Ilustrasi gambar (I-Stockphoto)
Persoalan tagar #BlokirKominfo menjadi trending topic di media sosial Twitter usai Kementrian Komunikasi dan Informatika (Kominfo) memblokir sejumlah platform dan website yang tidak terdaftar PSE.
Hal tersebut memancing warganet untuk beramai-ramai melontarkan tanggapan dan kritikan terhadap kebijakan yang diambil Kominfo dengan menggunakan tagar #BlokirKominfo.
Para pengguna tagar #BlokirKominfo tersebut mendapatkan serangan digital dari pihak yang tidak jelas lewat aplikasi pesan singkat WhatsApp seperti yang diunggah pada cuitan akun Twitter @secgron. Setidaknya ada 10 orang tercatat mendapatkan serangan siber, mulai dari konten creator, software enginer hingga standup comedian.
Ramainya kasus tersebut menarik perhatian Radius Setiyawan Dosen Universitas Muhammadiyah Surabaya (UM Surabaya) untuk memberikan tanggapan.
“Serangan digital yang diterima oleh banyak pihak karena hastag #Blokirkominfo menjelaskan bahwa gerakan di dunia cyber atau aktivisme digital bukan sesuatu yang bisa kita remehkan,”jelas Radius Sabtu (6/8/22)

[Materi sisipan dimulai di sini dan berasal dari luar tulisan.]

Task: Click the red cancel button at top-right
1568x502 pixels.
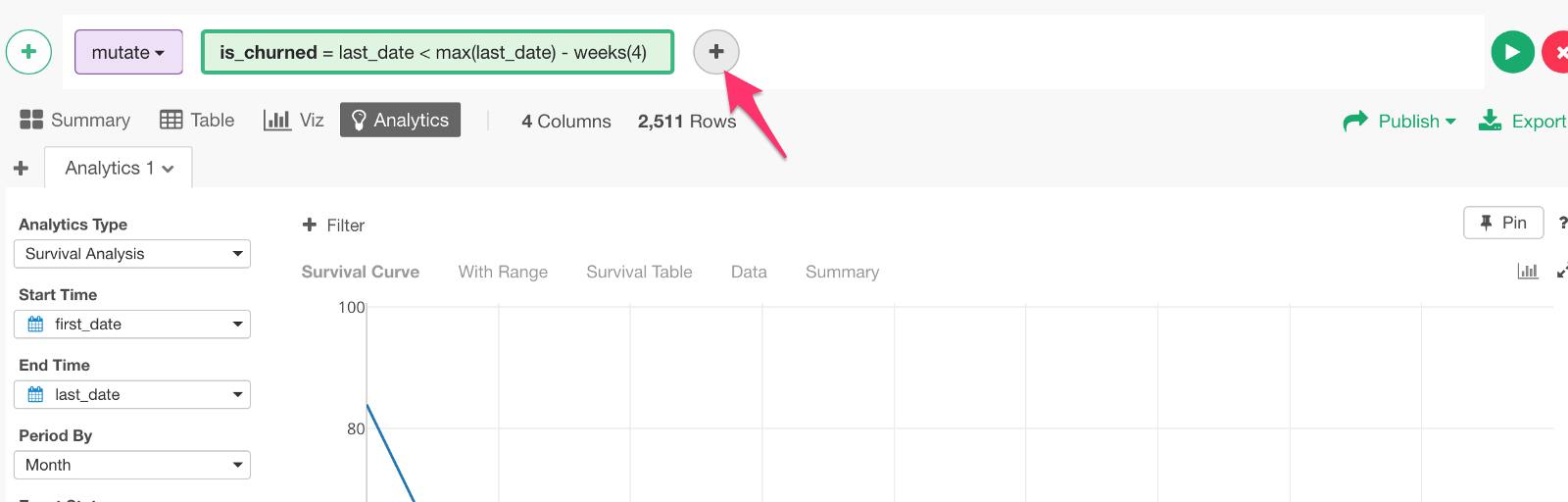Action: 1558,52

Menurut Radius yang juga Alumnus Kajian Media dan Budaya, hastag bukan sesuatu yang tidak mempunyai kekuatan. Dalam banyak kasus hastag mampu menggerakkan. Hastag mampu berfungsi sebagai alat intervensi yang terorganisir.
“Ketika menjadi trending tidak menutup kemungkinan hal tersebut menarik perhatian publik dan efeknya adalah gerakan nyata,”ungkapnya.
Ia juga menjelaskan, dalam kasus yang terjadi beberapa hari ini. Teror kepada beberapa orang menegaskan bahwa medium digital ternyata tidak sebebas yang dibayangkan. Masyarakat rentan terhadap represi di dunia digital. Dalam banyak kasus dapat dikooptasi oleh kelompok anti demokrasi baik yang berasal dari dalam ataupun di luar negara untuk menjadi alat teror yang efektif.
“Tujuannya jelas, membungkam pihak-pihak yang dianggap membahayakan. Kondisi tersebut jelas membahayakan bagi demokrasi,”tutup pengajar cyberculture tersebut.